[START PROVIDED DATA]
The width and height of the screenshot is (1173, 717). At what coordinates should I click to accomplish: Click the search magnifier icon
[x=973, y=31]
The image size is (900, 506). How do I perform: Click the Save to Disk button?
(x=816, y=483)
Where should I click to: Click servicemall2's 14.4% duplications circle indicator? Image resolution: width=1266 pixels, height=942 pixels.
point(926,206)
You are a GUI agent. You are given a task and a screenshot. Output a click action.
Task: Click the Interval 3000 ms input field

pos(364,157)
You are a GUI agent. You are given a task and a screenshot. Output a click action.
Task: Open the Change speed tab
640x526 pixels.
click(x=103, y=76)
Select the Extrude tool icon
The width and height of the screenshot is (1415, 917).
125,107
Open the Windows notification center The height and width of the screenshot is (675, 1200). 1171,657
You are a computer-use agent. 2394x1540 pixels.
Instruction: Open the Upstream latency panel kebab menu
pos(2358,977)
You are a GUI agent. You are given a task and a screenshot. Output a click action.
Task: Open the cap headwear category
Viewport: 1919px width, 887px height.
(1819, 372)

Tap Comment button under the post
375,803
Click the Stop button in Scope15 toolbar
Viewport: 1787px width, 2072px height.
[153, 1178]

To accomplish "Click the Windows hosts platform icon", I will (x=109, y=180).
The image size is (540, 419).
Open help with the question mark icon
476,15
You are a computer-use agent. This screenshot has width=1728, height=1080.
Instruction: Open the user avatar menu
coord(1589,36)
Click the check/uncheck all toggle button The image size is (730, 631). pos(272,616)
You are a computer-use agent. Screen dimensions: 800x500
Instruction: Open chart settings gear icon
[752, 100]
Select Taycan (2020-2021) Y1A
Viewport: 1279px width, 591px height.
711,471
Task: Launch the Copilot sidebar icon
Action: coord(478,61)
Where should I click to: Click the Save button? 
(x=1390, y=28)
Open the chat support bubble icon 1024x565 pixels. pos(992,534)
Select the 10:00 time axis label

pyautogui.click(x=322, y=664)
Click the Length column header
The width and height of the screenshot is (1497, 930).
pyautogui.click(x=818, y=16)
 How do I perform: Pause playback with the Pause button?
[END PROVIDED DATA]
_TASK TO COMPLETE_.
Copy out every one of the items above word for word, keeping each line as it appears.

_PROBLEM SOLUTION_.
The width and height of the screenshot is (1173, 717). At what coordinates should I click to accomplish: Click the search magnifier icon
[x=973, y=31]
The image size is (900, 506). How do I perform: Click the Save to Disk button?
(x=816, y=483)
Where should I click to: Click servicemall2's 14.4% duplications circle indicator? Image resolution: width=1266 pixels, height=942 pixels.
point(926,206)
You are a GUI agent. You are given a task and a screenshot. Output a click action.
Task: Click the Interval 3000 ms input field

pos(364,157)
You are a GUI agent. You are given a task and a screenshot. Output a click action.
Task: Open the Change speed tab
640x526 pixels.
click(x=103, y=76)
Select the Extrude tool icon
The width and height of the screenshot is (1415, 917).
125,107
Open the Windows notification center The height and width of the screenshot is (675, 1200). 1171,657
You are a computer-use agent. 2394x1540 pixels.
Instruction: Open the Upstream latency panel kebab menu
pos(2358,977)
You are a GUI agent. You are given a task and a screenshot. Output a click action.
Task: Open the cap headwear category
Viewport: 1919px width, 887px height.
(1819, 372)

Tap Comment button under the post
375,803
Click the Stop button in Scope15 toolbar
Viewport: 1787px width, 2072px height.
[153, 1178]

To accomplish "Click the Windows hosts platform icon", I will (x=109, y=180).
The image size is (540, 419).
Open help with the question mark icon
476,15
You are a computer-use agent. This screenshot has width=1728, height=1080.
Instruction: Open the user avatar menu
coord(1589,36)
Click the check/uncheck all toggle button The image size is (730, 631). pos(272,616)
You are a computer-use agent. Screen dimensions: 800x500
Instruction: Open chart settings gear icon
[752, 100]
Select Taycan (2020-2021) Y1A
Viewport: 1279px width, 591px height.
711,471
Task: Launch the Copilot sidebar icon
Action: coord(478,61)
Where should I click to: Click the Save button? 
(x=1390, y=28)
Open the chat support bubble icon 1024x565 pixels. pos(992,534)
Select the 10:00 time axis label

pyautogui.click(x=322, y=664)
Click the Length column header
The width and height of the screenshot is (1497, 930).
pyautogui.click(x=818, y=16)
 How do I perform: Pause playback with the Pause button?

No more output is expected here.